Liftover vcf file from hs37d5 assembly to b37 assembly
10 weeks ago
nhaus ▴ 60

Hello,

I have a vcf file which consists of mutations that was generated using the GATK variant calling workflow. For this the hs37d5 assembly was used. The problem is, that all GAKT reference resources use the b37 assembly, and if I simply use them, my script fails, because for some variants (less than 0.1%) there is a mismatch between the b37 and hs37d5 reference genome. So my idea was to simply remap the variants of the VCF file to b37. I planed on using something like CrossMap, but no chain files are available for my reference assemblies.

Does anyone have an idea how I can remap the variants from my hs37d5 vcf file to the b37 assembly without the use of chain files, or any other suggestions?

I would greatly appreciate them!

Cheers

don't you just have to rename the chromosomes (if needed) and discard the chromosomes that are not present in the other reference ?
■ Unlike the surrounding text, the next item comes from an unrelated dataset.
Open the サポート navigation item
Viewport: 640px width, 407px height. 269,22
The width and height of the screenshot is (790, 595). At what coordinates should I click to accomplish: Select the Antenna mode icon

Unfortunately not... Very rarely, the also differ in the nucleotide sequence. But because I am working with WGS, these events do occur and causes my script to crash, because the "REF" in my VCF file does not match the "REF" of my provided genome assembly.

My idea was to use a simple python script to manually change the REF nucleotides where a mismatch occurs, but it feels kinda wrong to manually change nucleotides...
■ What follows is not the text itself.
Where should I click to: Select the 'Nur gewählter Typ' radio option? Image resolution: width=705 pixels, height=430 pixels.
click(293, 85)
Unfortunately not... Very rarely,

hs37d5 : Includes data from GRCh37, the rCRS mitochondrial sequence, Human herpesvirus 4 type 1 and the concatenated decoy sequences.

b37: includes data from GRCh37, the rCRS mitochondrial sequence, and the Human herpesvirus 4 type 1.

Could you elaborate what you mean? I also thought that they share the same sequence for the autosomes, but there are definitely some positions where they differ (at least the ones that I am using). I also found this on the GATK page:

For b37:

These alterations largely consist of contig name changes, however there are known sequence differences on some contigs as well.